Introduction to Malta

Great Britain formally acquired possession of Malta in 1814. The island staunchly supported the UK through both World Wars and remained in the Commonwealth when it became independent in 1964. A decade later Malta became a republic. Since about the mid-1980s, the island has transformed itself into a freight transshipment point, a financial center, and a tourist destination. Malta became a EU member in May of 2004.

Weather & Climate

Southern Europe, islands in the Mediterranean Sea, south of Sicily (Italy).

Malta’s weather and climate are strongly influenced by the sea and have a very characteristic Mediterranean flavour, similar to that found in southern Italy or southern Greece. The climate is typically Mediterranean, with hot, dry summers, warm and sporadically wet autumns, and short, cool winters with adequate rainfall. Nearly three-fourths of the total annual rainfall of about 600 millimetres (24 inches) falls between October and March; June, July, and August are normally quite dry. The temperature is very stable, the annual mean being 18ºC (64ºF) and the monthly averages ranging from 12º C (54ºF) to 31ºC (88ºF). Winds are strong and frequent; the most common are the cool northwesterly (majjistral),the dry northeasterly (grigal, or gregale), and the hot humid southeasterly (xlokk, or sirocco).The relative humidity is consistently high and rarely falls below 40%.

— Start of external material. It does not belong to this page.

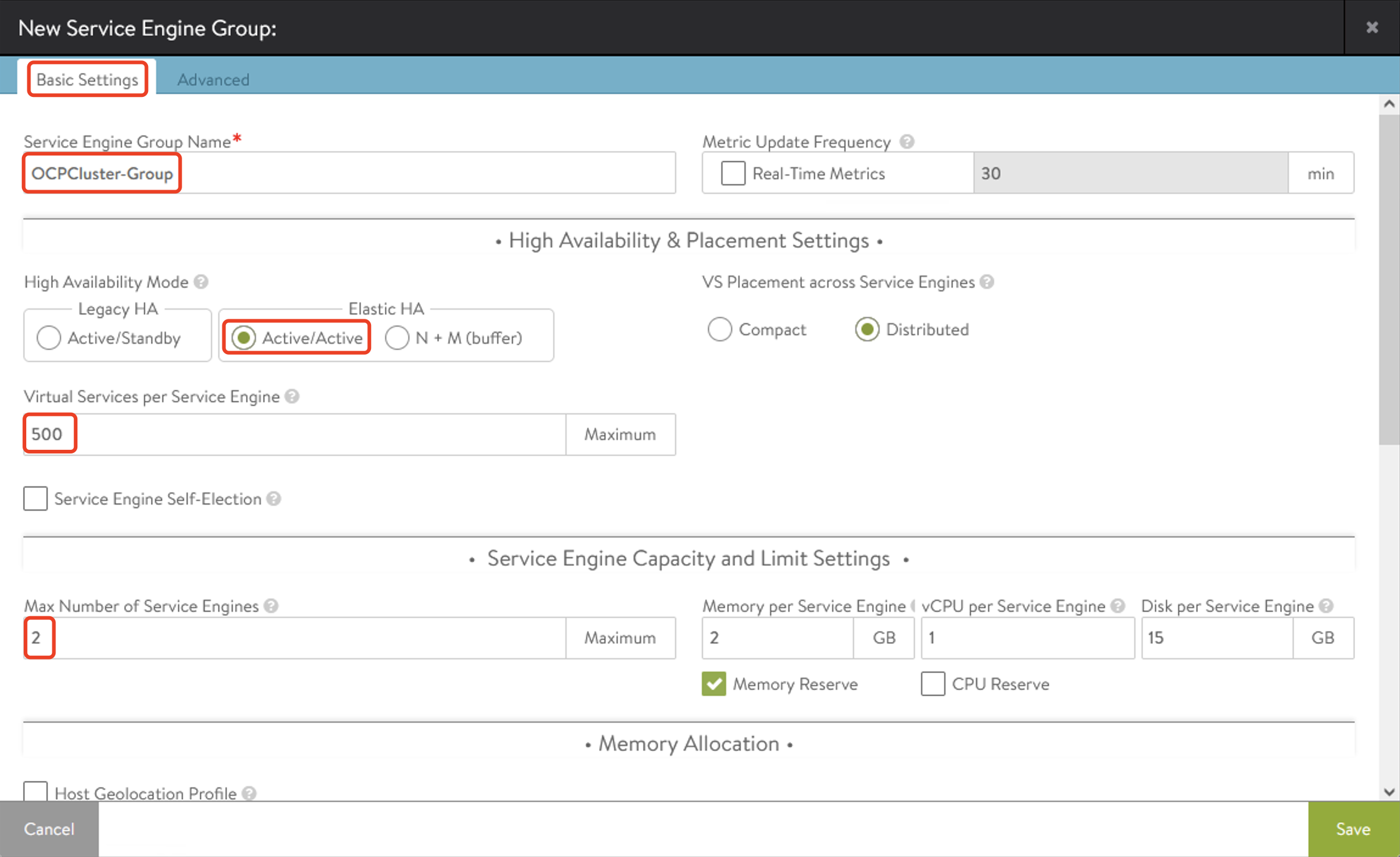The image size is (1400, 857).
Task: Enable the CPU Reserve checkbox
Action: (x=933, y=684)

Winters are mild with only rare occurrences of cold weather brought by north and northeast winds from central Europe. In fact, daytime winter temperatures almost never fall below 10ºC (50ºF), while night-time winter temperatures never fall below 0ºC (32ºF). Hence, snow never falls in Malta. Sometimes it gets rather windy for up to 3 days with strong gale force winds blowing either from the northwest (Malta’s most common wind) or from the northeast bringing days of miserable stormy weather. Most of Malta’s rainfall falls during autumn and winter, mostly from thunderstorms which make up most of the rainfall from September to December. It is usually mild in Malta during the winter, with plenty of sunshine, too, with daytime temperatures usually 15ºC (59ºF) or above and sometimes also around 20ºC (68ºF).

Summers are warm, dry and very sunny. The weather usually shows signs of warming up in April, heralding in a long spell of hot, dry weather. It rarely rains from April to August. July and August are Malta’s hottest months with daytime temperatures usually above 30ºC (86ºF) and quite often also above 35ºC (95ºF). The highest ever was in August 1999 when the temperature once went up to 44ºC (111ºF) in the shade at Luqa Airport. However, since humidity is rather high in Malta (due to the fact that Malta is an island) summer temperatures can feel quite irritating, thereby making it quite often unbearable to stay out in the sun. This is especially so in August and September, when a high humidity can make it quite unbearable at night. However, daytime temperatures in summer are usually mitigated by cooling sea breezes, especially along the coast, but in spring and autumn a very hot and dry wind from Africa occasionally brings unpleasantly high temperatures. This wind is called the sirocco, which also affects Italy and Greece, but in Malta it is usually rather drier because of the short sea track from the African coast.

Annual rainfall in Malta is rather low – approximately 600mm (24 inches) and the length of the dry season in summer is longer than in southern Italy. Malta has a very sunny climate with an average of five to six hours of sunshine a day in midwinter and over twelve hours a day in mid-summer.

Education (Overview)

Malta is placed strategically in the middle of the Mediterranean. As a result of this it has a long history of being governed by foreign powers. One can understand that education in Malta has been influenced by several systems. The result of this is that present in Malta are three types of schools; the private schools, the church schools and the state schools. Otherwise, the system is very similar to that in the UK as it is also divided into a number of phases. Education is compulsory between the ages of 5 and 16. Following that there is a choice of a vocational education system or a sixth form after which one can attend the University of Malta.